The established pattern of the last three to four years of medium to long prices rallies followed by short sharp falls seems to be broken. The spot market edged down throughout March as the balance between supply and demand shifted slightly, with offshore clients needing some relief.
Export numbers for February were down 12 percent and 16pc lower year-on-year. This is roughly in line with the estimated reduction in production. With quality and quantity likely to vary from week to week we could see a bit more volatility, but a continued easing trend.
Exporters are still finding it difficult to get forward commitments from processors at levels approaching spot prices. The lack of grower offering into the spring is hampering price discovery signals.

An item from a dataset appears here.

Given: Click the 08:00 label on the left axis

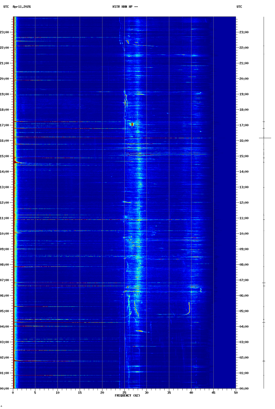Looking at the screenshot, I should coord(5,265).
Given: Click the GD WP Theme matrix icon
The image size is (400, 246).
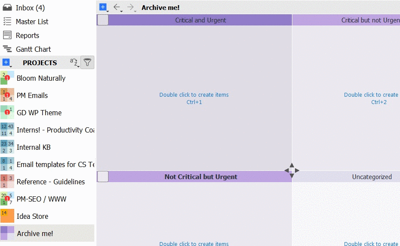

Strong spring hedging levels achieved during the market rally in February indicated a strong base level going forward – 19 microns, 2225-2260 cents and 21 microns, 2100-2150 cents.
The spot market has lost around 100 cents since those peaks, but grower offering levels remain unchanged to higher and attracting little interest.
We anticipate trade interest to remain solid through to June at modest discounts to cash and spring interest to return at slightly reduced levels. The indicative interest at 19 microns is 2150-2200 cents and for 21 microns, 2050-2100 cents.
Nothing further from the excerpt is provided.